Article in today’s NY Times that looks at where the Silicon Valley Venture Capital (VC) firms are likely to place bets in 2009. Some highlights and our comments follow:
1) Article starts by saying almost anything Web2.0 that is ad-supported and free to the consumer will fall out of favor. No argument there. This new reality will not be limited to just Web2.0 companies but encompass Health2.0 firms as well.
2) Venture Capital firms are not too crazy about funding iPhone/smartphone apps and instead are investing in mobile hardware/infrastructure plays. They are much closer to this market than we are, so maybe they know something we don’t. From our vantage point, however, we see plenty of opportunities for new mobile apps, thus remain bullish on smartphone apps, particularly those targeting health & wellness. Despite some 400+ health apps for the iPhone, most of those apps are simplistic, me-too apps and only a handful truly capture the imagination. On top of that, there are the platforms for Google Android, Nokia’s Symbian, Blackberry and even Microsoft Mobile. None of these other mobile platforms have come close to replicating the AppStore, but if they do, watch out. There is still a deep vein to tap here that the article and maybe some VCs fail to see.
3) Despite not seeing much opportunities in the mHealth, VCs do see a lot of promise for healthcare apps, especially, at least the article infers, consumer-facing apps. While we would like to share their optimism, we are skeptical that quick returns will come easy for several reasons including:
- Consumer adoption is a challenge on two fronts, education to drive motivation/adoption and privacy,
- Liquidity of health information is still in the dark ages and
- Mixed response among care providers. While some encourage use of such tools, there is a significant number of care providers who are not supportive and even discourage consumer use of these tools.
Yes, there are opportunties here and yes, IT is still fairly new to healthcare, but there are some deep structural issues to overcome. VCs looking to invest will need patience, something that is rarely found.
Agreed on #1, and regarding #3…
To me, it all comes back to industry creating/offering simple, effective and affordable applications/services that respect a physician’s ability to choose when, how and why they bring HIT into their practice.
Government doesn’t need to create “markets” or “business models” to sustain/drive HIT adoption. Physicians are not weary of technology or unaware of the value one has when reviewing relevant/accurate clinical data in a single view (if 35 FP doctors can buy Epic for their Group, then doctors will spend $), but the investment has to be worth their effort/money and so far industry has continously failed to deliver despite VERY effective marketing engines at the legacy EMR companies.
The pursuit of perfection (complex/$$$) often sacrifices the opportunity to improve care/lower costs now (simple/effective/cheap). During a time when all of us must watch every expense, perhaps it is time to rely upon tradtional American values of ingenuity, thrift and industry focusing on improving outcomes, reducing errors and getting physicians paid to help drive adoption.
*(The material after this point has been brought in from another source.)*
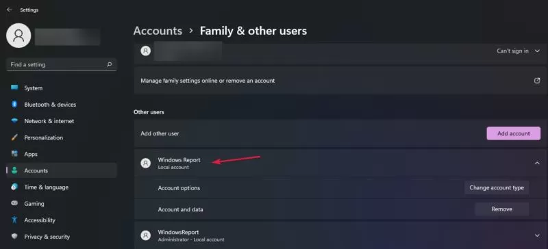Open the external link icon for family settings
The image size is (548, 249).
tap(537, 81)
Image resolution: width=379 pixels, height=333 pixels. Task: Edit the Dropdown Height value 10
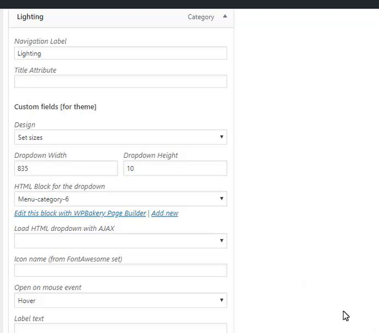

Wow, too much coffee this morning!
Agree with your remarks that consumer adoption is yet low and liquidity of information is scarce. but this is the start if perhaps a new age of HIT . With the advent of Google Health and Microsoft Health vault, we could start to change these dynamics.
We have made an application on both these platforms, Trialx (http://trialx.org) to help provide patients personalized recommendations for clinical trials. Apps like these could drive users to adopt PHRs and also draw in some VC funding, hopefully !!
Try talking to Tomas Moran at Palo Alto Medical Foundation in California if you want to find out how to use electronic data to measure outcomes, improve care, lower cost, and improve primary care to pay physicians adequately while optimizing all healthcare workers’ effectiveness. He’s got the best software!
The software Tomas Moran uses is called a disease registry. PAMF’s registry was developed by their IT staff (how many Solo or small practice doctors/groups have those?) and then integrated into their EMR because it could not provide the types of performance metric-driven analytics practices/administrators need to document improved care.
Actively using registries offers the easiest, most effective and affordable pathway to documenting improved outcomes NOW rather than YEARS later once all the expense, disruption and insanity of the typcial EMR implentation wears off…
Middelsex IPA (Middleton, CT) used a disease registry to generate up to $9,000 (+/-) in P4P income per physician and the doctors NEVER touched a piece of IT (paper charts) and no one had an EMR. So, paper-based practices documenting improved care and getting paid for it. Is the idea to create digital practices or improve care at lower costs?
A 100-physician group in southern NJ used a disease registry to track improved outcomes with Diabetic patients from certain self-insured employers in their area. They then used that data to negotiate higher FMV payment schedules for diabetic care through the local employers/plans resulting in significant revenue improvement for the group.
ANYWAYS, there are LOTS of simple ways of helping physicians adopt HIT that don’t bankrupt the practice or require physicians to learn new ways of practicing medicine. I believe the market/VCs will reward those companies who focus on delivering simple, effective and affordable products creating improved outcomes today, and that those companies who stay focused on creating complex, expensive and disruptive tools will go away.